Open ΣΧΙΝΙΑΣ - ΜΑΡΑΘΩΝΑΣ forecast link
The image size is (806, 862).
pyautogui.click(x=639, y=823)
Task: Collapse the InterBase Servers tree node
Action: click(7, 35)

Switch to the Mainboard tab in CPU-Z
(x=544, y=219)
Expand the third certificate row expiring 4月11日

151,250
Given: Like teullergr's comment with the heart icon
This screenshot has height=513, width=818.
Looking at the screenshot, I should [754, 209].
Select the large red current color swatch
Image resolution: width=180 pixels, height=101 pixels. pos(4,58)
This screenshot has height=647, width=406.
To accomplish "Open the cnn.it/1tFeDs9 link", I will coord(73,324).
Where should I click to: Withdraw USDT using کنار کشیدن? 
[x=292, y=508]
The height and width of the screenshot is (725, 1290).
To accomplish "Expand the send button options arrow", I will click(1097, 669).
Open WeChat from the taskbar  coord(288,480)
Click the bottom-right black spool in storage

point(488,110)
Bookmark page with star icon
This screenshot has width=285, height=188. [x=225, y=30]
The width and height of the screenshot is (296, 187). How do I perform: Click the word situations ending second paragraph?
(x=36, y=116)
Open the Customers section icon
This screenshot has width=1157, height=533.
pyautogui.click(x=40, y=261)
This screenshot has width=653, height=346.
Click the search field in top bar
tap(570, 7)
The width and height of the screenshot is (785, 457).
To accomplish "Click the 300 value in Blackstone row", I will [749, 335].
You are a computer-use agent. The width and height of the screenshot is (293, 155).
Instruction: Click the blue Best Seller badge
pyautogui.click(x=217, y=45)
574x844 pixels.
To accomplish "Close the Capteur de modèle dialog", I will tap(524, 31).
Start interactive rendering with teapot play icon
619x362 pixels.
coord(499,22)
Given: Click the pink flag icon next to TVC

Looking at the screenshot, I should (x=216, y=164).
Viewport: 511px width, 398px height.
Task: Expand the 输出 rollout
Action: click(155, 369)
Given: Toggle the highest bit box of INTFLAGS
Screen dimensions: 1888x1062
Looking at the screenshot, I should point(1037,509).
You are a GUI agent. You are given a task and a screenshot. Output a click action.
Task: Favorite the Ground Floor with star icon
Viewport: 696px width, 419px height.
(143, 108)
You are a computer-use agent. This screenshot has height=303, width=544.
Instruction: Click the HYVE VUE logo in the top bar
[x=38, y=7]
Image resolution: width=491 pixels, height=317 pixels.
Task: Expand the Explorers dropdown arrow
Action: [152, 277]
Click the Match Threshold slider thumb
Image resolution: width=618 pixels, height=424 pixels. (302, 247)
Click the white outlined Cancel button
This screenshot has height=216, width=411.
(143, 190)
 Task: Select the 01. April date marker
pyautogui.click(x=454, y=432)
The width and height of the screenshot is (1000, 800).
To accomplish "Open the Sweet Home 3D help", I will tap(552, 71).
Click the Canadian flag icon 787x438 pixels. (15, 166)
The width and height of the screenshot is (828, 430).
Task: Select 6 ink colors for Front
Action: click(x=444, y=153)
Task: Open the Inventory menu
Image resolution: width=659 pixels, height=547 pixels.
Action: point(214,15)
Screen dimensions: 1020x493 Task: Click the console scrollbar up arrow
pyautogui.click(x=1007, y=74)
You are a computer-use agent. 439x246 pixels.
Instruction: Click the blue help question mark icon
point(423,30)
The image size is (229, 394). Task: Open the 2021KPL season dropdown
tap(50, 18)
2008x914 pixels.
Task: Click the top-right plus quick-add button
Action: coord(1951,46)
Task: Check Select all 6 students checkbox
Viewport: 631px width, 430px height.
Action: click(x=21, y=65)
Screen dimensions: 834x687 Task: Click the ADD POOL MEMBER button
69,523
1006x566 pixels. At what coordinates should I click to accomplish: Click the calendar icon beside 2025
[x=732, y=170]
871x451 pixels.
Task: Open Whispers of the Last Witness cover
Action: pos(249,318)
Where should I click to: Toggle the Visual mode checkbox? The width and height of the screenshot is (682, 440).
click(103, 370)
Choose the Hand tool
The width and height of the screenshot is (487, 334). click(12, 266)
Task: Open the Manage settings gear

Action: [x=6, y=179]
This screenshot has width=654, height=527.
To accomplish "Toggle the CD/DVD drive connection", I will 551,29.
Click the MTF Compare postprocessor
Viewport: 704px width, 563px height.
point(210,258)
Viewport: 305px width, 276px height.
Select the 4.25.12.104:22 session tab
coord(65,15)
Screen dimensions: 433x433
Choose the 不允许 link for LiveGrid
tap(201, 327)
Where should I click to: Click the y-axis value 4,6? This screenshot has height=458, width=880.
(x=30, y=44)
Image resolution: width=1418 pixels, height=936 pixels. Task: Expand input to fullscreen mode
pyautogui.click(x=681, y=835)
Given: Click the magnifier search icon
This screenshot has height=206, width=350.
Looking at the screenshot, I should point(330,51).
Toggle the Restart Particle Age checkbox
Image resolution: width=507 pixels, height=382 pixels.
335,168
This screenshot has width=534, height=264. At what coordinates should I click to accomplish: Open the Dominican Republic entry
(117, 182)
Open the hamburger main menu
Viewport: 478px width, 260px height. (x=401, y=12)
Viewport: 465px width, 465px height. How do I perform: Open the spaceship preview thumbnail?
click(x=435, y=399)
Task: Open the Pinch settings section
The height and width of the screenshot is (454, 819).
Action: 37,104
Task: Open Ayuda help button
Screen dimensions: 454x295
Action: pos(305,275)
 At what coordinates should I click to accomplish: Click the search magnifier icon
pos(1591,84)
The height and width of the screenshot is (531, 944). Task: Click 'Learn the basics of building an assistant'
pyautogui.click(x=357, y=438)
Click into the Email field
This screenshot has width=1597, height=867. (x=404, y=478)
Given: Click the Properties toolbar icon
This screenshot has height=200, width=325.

Short exercise -
Could you write out all of the data above again, swapping every "Given:" for "Goal:" and changing nothing else?

Full output -
Open ΣΧΙΝΙΑΣ - ΜΑΡΑΘΩΝΑΣ forecast link
The image size is (806, 862).
pyautogui.click(x=639, y=823)
Task: Collapse the InterBase Servers tree node
Action: click(7, 35)

Switch to the Mainboard tab in CPU-Z
(x=544, y=219)
Expand the third certificate row expiring 4月11日

151,250
Goal: Like teullergr's comment with the heart icon
This screenshot has height=513, width=818.
Looking at the screenshot, I should [754, 209].
Select the large red current color swatch
Image resolution: width=180 pixels, height=101 pixels. pos(4,58)
This screenshot has height=647, width=406.
To accomplish "Open the cnn.it/1tFeDs9 link", I will coord(73,324).
Where should I click to: Withdraw USDT using کنار کشیدن? 
[x=292, y=508]
The height and width of the screenshot is (725, 1290).
To accomplish "Expand the send button options arrow", I will click(1097, 669).
Open WeChat from the taskbar  coord(288,480)
Click the bottom-right black spool in storage

point(488,110)
Bookmark page with star icon
This screenshot has width=285, height=188. [x=225, y=30]
The width and height of the screenshot is (296, 187). How do I perform: Click the word situations ending second paragraph?
(x=36, y=116)
Open the Customers section icon
This screenshot has width=1157, height=533.
pyautogui.click(x=40, y=261)
This screenshot has width=653, height=346.
Click the search field in top bar
tap(570, 7)
The width and height of the screenshot is (785, 457).
To accomplish "Click the 300 value in Blackstone row", I will [749, 335].
You are a computer-use agent. The width and height of the screenshot is (293, 155).
Instruction: Click the blue Best Seller badge
pyautogui.click(x=217, y=45)
574x844 pixels.
To accomplish "Close the Capteur de modèle dialog", I will tap(524, 31).
Start interactive rendering with teapot play icon
619x362 pixels.
coord(499,22)
Goal: Click the pink flag icon next to TVC

Looking at the screenshot, I should (x=216, y=164).
Viewport: 511px width, 398px height.
Task: Expand the 输出 rollout
Action: click(155, 369)
Goal: Toggle the highest bit box of INTFLAGS
Screen dimensions: 1888x1062
Looking at the screenshot, I should point(1037,509).
You are a GUI agent. You are given a task and a screenshot. Output a click action.
Task: Favorite the Ground Floor with star icon
Viewport: 696px width, 419px height.
(143, 108)
You are a computer-use agent. This screenshot has height=303, width=544.
Instruction: Click the HYVE VUE logo in the top bar
[x=38, y=7]
Image resolution: width=491 pixels, height=317 pixels.
Task: Expand the Explorers dropdown arrow
Action: [152, 277]
Click the Match Threshold slider thumb
Image resolution: width=618 pixels, height=424 pixels. (302, 247)
Click the white outlined Cancel button
This screenshot has height=216, width=411.
(143, 190)
 Task: Select the 01. April date marker
pyautogui.click(x=454, y=432)
The width and height of the screenshot is (1000, 800).
To accomplish "Open the Sweet Home 3D help", I will tap(552, 71).
Click the Canadian flag icon 787x438 pixels. (15, 166)
The width and height of the screenshot is (828, 430).
Task: Select 6 ink colors for Front
Action: click(x=444, y=153)
Task: Open the Inventory menu
Image resolution: width=659 pixels, height=547 pixels.
Action: point(214,15)
Screen dimensions: 1020x493 Task: Click the console scrollbar up arrow
pyautogui.click(x=1007, y=74)
You are a computer-use agent. 439x246 pixels.
Instruction: Click the blue help question mark icon
point(423,30)
The image size is (229, 394). Task: Open the 2021KPL season dropdown
tap(50, 18)
2008x914 pixels.
Task: Click the top-right plus quick-add button
Action: coord(1951,46)
Task: Check Select all 6 students checkbox
Viewport: 631px width, 430px height.
Action: click(x=21, y=65)
Screen dimensions: 834x687 Task: Click the ADD POOL MEMBER button
69,523
1006x566 pixels. At what coordinates should I click to accomplish: Click the calendar icon beside 2025
[x=732, y=170]
871x451 pixels.
Task: Open Whispers of the Last Witness cover
Action: pos(249,318)
Where should I click to: Toggle the Visual mode checkbox? The width and height of the screenshot is (682, 440).
click(103, 370)
Choose the Hand tool
The width and height of the screenshot is (487, 334). click(12, 266)
Task: Open the Manage settings gear

Action: [x=6, y=179]
This screenshot has width=654, height=527.
To accomplish "Toggle the CD/DVD drive connection", I will 551,29.
Click the MTF Compare postprocessor
Viewport: 704px width, 563px height.
point(210,258)
Viewport: 305px width, 276px height.
Select the 4.25.12.104:22 session tab
coord(65,15)
Screen dimensions: 433x433
Choose the 不允许 link for LiveGrid
tap(201, 327)
Where should I click to: Click the y-axis value 4,6? This screenshot has height=458, width=880.
(x=30, y=44)
Image resolution: width=1418 pixels, height=936 pixels. Task: Expand input to fullscreen mode
pyautogui.click(x=681, y=835)
Goal: Click the magnifier search icon
This screenshot has height=206, width=350.
Looking at the screenshot, I should point(330,51).
Toggle the Restart Particle Age checkbox
Image resolution: width=507 pixels, height=382 pixels.
335,168
This screenshot has width=534, height=264. At what coordinates should I click to accomplish: Open the Dominican Republic entry
(117, 182)
Open the hamburger main menu
Viewport: 478px width, 260px height. (x=401, y=12)
Viewport: 465px width, 465px height. How do I perform: Open the spaceship preview thumbnail?
click(x=435, y=399)
Task: Open the Pinch settings section
The height and width of the screenshot is (454, 819).
Action: 37,104
Task: Open Ayuda help button
Screen dimensions: 454x295
Action: pos(305,275)
 At what coordinates should I click to accomplish: Click the search magnifier icon
pos(1591,84)
The height and width of the screenshot is (531, 944). Task: Click 'Learn the basics of building an assistant'
pyautogui.click(x=357, y=438)
Click into the Email field
This screenshot has width=1597, height=867. (x=404, y=478)
Goal: Click the Properties toolbar icon
This screenshot has height=200, width=325.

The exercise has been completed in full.